Studie zum Zürcher Airport (Südkurier)

Publiziert von VFSNinfo am
Da war der Waldshuter Landrat Tilman Bollacher überrascht, als ihm am vergangenen Freitag Unglaubliches zu Ohren kam. Mitarbeiter des Basler Beratungsunternehmens Progtrans standen plötzlich im Waldshuter Landratsamt auf der Matte und verlangten Zahlen und anderes statistisches Material über den Nutzen des Zürcher Flughafens für Südbaden. Der Landrat schien von dem Coup eiskalt erwischt zu sein, möglicherweise beschlich ihn eine finstere Ahnung.

Noch am Vorabend hatte Bollacher nämlich gemeinsam mit dem Zürcher Stadtpräsidenten Elmar Ledergerber auf dem Podium gesessen. Thema des ebenso freundlichen wie unnachgiebigen Streitgesprächs war der Fluglärm durch den Zürcher Airport. Viel Neues hatte auch Ledergerber an jenem Abend nicht vorzutragen. Der diplomatische Fuchs setzte vielmehr auf einen vermeintlichen Joker. Ledergerber forderte seinen Kontrahenten aus Deutschland auf, einer gemeinsamen Studie über den Nutzen des Flughafens zuzustimmen. Doch Bollacher winkte an jenem Abend geistesgegenwärtig ab: Warum noch ein Gutachten, als ob nicht schon genügend vorlägen, konterte der Beamte aus Waldshut. Als er das sagte, dürfte Bollacher noch nicht geahnt haben, dass schon wenige Stunden später die Mitarbeiter von Progtrans in Waldshut vorsprechen würden. Die deutsche Lufthansa und ihre Schweizer Tochter Swiss hatten das Unternehmen beauftragt, in den vier südbadischen Landkreisen Waldshut, Schwarzwald-Baar, Konstanz und Lörrach zu untersuchen, wie hoch der Nutzen des Zürcher Flughafens für sie sei. Geplant waren kurzfristig angesetzte Fachgespräche, an denen Vertreter der Abteilungen "Wirtschaftsförderung" der vier Landratsämter mit den Progtrans-Experten an einem Tisch sitzen und Auskunft über das statistische Material geben sollten. Nicht, dass es solche Studien nicht schon gäbe. Zuletzt hatte Elmar Ledergerber Zahlen auf der Grundlage einer Flughafenbefragung präsentiert, die auf der deutschen Rheinseite allerdings nicht gut ankamen. Danach sollen acht Prozent des Zürcher Passagieraufkommens aus Südbaden kommen und 30000 Menschen aus dem "südlichen Schwarzwald" täglich in die Schweiz pendeln. Alles ein Vielfaches zu hoch, konterte kürzlich erst das baden-württembergische Innenministerium und korrigierte die Zahlen dank einer anderen Schweizer Studie deutlich nach unten.

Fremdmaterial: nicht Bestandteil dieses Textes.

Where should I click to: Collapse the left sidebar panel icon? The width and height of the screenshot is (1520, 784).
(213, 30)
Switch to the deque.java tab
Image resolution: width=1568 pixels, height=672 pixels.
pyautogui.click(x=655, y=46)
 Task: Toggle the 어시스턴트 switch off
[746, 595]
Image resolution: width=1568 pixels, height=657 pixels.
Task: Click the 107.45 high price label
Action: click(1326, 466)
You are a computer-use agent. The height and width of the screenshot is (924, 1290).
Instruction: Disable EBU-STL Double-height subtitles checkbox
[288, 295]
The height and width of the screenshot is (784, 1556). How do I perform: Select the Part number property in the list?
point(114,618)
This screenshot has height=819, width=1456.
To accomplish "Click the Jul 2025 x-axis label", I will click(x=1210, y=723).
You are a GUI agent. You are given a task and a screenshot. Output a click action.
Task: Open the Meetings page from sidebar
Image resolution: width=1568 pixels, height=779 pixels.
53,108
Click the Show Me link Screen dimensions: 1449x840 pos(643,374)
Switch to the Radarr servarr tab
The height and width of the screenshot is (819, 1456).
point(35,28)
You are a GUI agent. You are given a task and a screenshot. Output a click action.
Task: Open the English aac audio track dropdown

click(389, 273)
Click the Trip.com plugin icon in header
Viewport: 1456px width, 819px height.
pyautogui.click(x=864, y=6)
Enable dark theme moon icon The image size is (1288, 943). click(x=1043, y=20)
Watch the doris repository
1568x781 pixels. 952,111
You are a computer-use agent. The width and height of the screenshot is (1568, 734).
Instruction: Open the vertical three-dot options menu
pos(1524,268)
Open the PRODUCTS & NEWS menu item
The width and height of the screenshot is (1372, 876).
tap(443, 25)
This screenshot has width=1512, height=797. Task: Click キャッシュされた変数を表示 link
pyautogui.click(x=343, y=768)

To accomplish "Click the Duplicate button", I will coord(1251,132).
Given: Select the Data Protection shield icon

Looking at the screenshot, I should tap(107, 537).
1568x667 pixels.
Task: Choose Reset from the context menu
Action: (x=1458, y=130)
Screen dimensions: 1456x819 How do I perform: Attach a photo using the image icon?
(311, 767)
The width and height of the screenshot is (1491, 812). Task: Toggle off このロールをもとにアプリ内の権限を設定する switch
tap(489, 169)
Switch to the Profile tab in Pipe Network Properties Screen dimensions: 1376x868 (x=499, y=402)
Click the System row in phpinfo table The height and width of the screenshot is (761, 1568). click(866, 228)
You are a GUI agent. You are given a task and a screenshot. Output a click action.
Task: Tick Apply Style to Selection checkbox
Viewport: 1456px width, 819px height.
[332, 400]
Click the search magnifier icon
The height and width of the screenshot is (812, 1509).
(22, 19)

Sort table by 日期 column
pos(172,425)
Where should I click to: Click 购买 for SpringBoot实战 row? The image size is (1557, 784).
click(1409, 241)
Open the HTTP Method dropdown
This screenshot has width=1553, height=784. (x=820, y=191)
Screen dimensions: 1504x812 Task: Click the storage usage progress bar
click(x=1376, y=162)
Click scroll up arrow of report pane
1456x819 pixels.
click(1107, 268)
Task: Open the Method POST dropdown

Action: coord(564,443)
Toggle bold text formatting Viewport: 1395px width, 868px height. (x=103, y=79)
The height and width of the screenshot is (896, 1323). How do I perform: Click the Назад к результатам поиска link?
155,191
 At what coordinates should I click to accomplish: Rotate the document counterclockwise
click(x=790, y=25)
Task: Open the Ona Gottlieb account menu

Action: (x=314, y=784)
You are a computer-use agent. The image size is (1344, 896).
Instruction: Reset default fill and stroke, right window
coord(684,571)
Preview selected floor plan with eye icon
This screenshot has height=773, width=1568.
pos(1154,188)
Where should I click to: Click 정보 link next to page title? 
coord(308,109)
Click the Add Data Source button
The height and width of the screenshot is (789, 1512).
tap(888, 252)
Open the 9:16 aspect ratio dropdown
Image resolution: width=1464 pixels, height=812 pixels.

Bollacher wertet den Gutachterauftrag von Lufthansa und Swiss denn auch als einen neuen Weg, um das gemeinsame Manifest der Region zu unterlaufen. Seine Landratskollegen unterrichtete er nach einer dieser Zeitung vorliegenden Quelle umgehend über den Vorgang und äußerte die Vermutung, "dass die Progtrans AG, wenn nicht bereits schon geschehen, auch auf Sie wegen eines Fachgespräches im Rahmen der Untersuchungen zukommen wird". Die Anfrage sei freilich nicht mit dem Landratsamt Waldshut abgestimmt, unterstrich der Landrat. Die Untersuchung diene "allein dem Zweck, unsere Position, die wir in jahrelangem zähen Ringen für unsere Bevölkerung erreicht haben, zu unterlaufen". An die Adresse der Landratskollegen richtete Bollacher den dringenden Appell, sich an der Umfrage nicht zu beteiligen. Das sieht indes bei den Fluglärmgegnern nicht jeder so. "Wir haben nichts zu verbergen," erklärte ein Kenner des Fluglärmstreits auf Nachfrage dieser Zeitung. "Jede weitere Studie lässt sich bequem widerlegen, sobald sie von den tatsächlichen Zahlen abweicht."